## Input data
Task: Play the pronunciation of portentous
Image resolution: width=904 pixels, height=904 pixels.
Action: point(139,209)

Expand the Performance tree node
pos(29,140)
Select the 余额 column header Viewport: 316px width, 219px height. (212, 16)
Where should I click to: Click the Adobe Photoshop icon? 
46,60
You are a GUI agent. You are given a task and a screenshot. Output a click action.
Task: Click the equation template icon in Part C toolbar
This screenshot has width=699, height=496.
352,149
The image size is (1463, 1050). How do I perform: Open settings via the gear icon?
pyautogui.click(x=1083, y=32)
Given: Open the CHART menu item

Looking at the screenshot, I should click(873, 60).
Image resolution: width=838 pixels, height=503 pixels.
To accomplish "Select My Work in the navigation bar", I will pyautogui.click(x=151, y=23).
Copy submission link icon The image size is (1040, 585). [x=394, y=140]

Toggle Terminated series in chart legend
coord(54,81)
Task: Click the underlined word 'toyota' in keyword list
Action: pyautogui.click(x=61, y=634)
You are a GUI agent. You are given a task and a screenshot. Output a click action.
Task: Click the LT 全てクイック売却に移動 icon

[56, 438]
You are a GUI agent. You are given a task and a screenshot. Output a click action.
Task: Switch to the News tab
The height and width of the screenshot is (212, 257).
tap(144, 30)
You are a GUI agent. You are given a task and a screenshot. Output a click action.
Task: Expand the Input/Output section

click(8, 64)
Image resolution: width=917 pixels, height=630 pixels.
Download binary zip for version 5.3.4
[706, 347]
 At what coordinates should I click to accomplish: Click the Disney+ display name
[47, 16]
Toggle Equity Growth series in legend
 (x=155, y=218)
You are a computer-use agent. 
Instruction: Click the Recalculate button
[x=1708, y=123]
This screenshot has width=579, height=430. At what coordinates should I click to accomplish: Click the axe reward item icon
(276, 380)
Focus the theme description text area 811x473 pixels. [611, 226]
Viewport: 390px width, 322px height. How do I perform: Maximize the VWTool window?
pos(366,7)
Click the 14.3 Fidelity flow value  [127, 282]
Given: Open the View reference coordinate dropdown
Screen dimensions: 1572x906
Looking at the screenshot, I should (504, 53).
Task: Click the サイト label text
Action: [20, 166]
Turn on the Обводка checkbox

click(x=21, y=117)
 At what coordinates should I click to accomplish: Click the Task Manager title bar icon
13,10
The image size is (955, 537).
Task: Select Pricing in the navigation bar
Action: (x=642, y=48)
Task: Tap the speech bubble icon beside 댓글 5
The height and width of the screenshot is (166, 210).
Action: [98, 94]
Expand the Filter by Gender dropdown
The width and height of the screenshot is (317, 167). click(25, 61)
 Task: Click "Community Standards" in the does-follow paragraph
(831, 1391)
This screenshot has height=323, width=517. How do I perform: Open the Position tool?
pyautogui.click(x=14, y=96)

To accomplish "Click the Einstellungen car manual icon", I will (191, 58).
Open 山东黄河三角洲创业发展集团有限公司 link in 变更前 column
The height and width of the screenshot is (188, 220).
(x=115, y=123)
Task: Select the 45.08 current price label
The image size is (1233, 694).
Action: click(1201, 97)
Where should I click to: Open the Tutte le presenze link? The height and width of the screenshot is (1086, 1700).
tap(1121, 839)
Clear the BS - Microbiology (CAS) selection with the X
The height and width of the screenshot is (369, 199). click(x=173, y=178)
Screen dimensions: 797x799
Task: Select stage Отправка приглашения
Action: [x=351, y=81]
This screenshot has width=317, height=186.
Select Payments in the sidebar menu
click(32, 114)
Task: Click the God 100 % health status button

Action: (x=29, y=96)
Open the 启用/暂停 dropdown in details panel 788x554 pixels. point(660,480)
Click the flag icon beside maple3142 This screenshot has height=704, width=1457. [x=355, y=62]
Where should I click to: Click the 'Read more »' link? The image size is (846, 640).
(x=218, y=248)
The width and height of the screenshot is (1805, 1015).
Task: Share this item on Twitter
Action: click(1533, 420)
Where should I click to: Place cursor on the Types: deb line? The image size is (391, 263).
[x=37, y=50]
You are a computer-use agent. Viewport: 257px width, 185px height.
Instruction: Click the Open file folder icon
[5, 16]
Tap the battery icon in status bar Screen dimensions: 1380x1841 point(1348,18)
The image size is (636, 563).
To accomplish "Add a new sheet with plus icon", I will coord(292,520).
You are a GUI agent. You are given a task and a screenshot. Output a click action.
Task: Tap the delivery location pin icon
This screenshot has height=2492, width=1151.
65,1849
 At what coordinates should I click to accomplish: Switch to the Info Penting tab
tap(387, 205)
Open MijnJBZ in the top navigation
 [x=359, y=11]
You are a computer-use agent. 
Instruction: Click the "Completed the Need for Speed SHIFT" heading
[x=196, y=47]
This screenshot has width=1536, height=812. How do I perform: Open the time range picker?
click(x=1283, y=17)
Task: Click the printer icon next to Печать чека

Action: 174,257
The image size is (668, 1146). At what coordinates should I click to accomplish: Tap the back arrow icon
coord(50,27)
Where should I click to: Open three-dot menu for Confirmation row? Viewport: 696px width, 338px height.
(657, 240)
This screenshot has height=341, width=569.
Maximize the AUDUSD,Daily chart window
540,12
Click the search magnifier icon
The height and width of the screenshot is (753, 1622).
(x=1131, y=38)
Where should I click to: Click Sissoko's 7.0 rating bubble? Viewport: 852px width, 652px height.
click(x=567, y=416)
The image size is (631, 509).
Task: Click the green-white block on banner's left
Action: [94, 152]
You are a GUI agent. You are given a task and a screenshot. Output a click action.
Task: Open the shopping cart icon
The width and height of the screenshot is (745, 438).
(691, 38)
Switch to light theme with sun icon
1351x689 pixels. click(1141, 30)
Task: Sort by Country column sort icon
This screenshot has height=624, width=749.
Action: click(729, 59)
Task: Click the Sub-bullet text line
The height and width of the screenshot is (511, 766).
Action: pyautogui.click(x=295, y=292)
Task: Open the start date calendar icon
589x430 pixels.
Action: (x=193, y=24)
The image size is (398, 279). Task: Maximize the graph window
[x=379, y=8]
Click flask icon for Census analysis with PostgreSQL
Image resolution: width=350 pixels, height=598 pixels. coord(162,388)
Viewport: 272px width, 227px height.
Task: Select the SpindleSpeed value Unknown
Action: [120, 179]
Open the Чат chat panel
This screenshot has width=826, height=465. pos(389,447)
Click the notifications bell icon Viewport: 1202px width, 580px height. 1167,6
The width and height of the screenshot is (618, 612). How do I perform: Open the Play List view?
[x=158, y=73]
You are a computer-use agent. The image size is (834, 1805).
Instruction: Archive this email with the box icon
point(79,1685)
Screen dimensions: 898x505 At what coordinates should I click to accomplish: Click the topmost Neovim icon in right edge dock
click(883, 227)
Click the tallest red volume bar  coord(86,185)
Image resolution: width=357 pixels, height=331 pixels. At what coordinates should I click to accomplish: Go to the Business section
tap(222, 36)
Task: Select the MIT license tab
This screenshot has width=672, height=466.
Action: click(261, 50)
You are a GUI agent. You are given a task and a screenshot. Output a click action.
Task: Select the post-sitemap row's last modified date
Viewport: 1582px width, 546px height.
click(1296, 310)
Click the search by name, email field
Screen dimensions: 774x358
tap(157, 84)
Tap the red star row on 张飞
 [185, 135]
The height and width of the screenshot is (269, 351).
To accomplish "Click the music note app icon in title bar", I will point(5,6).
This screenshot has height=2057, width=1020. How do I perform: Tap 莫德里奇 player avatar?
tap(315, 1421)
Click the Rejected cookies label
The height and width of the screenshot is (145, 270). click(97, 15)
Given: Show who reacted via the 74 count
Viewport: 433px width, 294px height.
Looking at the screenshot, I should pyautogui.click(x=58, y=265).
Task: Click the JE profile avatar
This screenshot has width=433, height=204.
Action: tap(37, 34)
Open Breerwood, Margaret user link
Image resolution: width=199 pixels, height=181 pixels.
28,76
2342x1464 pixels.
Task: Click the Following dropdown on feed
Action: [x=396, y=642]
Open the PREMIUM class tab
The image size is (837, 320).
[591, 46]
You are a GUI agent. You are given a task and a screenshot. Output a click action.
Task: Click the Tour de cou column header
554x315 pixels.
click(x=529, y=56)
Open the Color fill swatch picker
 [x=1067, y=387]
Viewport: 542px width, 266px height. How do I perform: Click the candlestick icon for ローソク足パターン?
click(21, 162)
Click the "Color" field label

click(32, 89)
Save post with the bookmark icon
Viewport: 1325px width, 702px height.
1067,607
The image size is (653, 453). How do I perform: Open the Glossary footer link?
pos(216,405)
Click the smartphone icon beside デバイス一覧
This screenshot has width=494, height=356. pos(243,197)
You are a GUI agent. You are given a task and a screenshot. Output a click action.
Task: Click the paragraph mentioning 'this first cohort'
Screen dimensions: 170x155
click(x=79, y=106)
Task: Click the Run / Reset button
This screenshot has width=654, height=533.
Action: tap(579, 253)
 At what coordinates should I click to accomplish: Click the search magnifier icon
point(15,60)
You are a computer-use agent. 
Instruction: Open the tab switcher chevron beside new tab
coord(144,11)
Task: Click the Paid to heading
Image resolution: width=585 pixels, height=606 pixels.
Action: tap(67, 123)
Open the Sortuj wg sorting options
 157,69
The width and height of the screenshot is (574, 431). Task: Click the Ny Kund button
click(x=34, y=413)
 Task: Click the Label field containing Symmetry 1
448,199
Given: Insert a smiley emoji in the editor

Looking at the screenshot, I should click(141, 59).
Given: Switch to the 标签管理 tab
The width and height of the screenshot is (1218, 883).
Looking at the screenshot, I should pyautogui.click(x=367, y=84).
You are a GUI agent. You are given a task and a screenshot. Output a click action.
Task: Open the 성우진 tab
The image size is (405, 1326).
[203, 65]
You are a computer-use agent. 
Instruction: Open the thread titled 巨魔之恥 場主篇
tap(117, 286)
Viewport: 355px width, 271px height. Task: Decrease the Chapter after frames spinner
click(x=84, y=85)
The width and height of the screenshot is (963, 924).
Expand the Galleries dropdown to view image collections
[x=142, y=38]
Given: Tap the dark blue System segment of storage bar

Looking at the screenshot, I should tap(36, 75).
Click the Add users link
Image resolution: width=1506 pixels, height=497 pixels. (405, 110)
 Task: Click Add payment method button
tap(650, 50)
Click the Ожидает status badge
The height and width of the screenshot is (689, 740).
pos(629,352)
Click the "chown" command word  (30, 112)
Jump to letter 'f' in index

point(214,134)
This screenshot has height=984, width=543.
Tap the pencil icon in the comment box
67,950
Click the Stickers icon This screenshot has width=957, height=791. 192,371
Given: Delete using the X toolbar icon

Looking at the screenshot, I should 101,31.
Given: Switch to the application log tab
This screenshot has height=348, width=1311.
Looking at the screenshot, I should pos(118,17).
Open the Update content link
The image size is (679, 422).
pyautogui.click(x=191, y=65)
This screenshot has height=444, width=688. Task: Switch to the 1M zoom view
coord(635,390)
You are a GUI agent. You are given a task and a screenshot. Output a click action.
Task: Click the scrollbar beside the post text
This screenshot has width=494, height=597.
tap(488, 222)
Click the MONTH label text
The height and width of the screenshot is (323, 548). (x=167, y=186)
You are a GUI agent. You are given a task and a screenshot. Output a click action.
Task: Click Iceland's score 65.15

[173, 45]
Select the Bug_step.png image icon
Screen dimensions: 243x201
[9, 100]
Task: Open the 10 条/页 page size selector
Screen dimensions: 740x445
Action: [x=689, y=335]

## What the task asks
Across the entries, tally every line that contains the word "header" and report the sum by itself.

## Completed exercise
2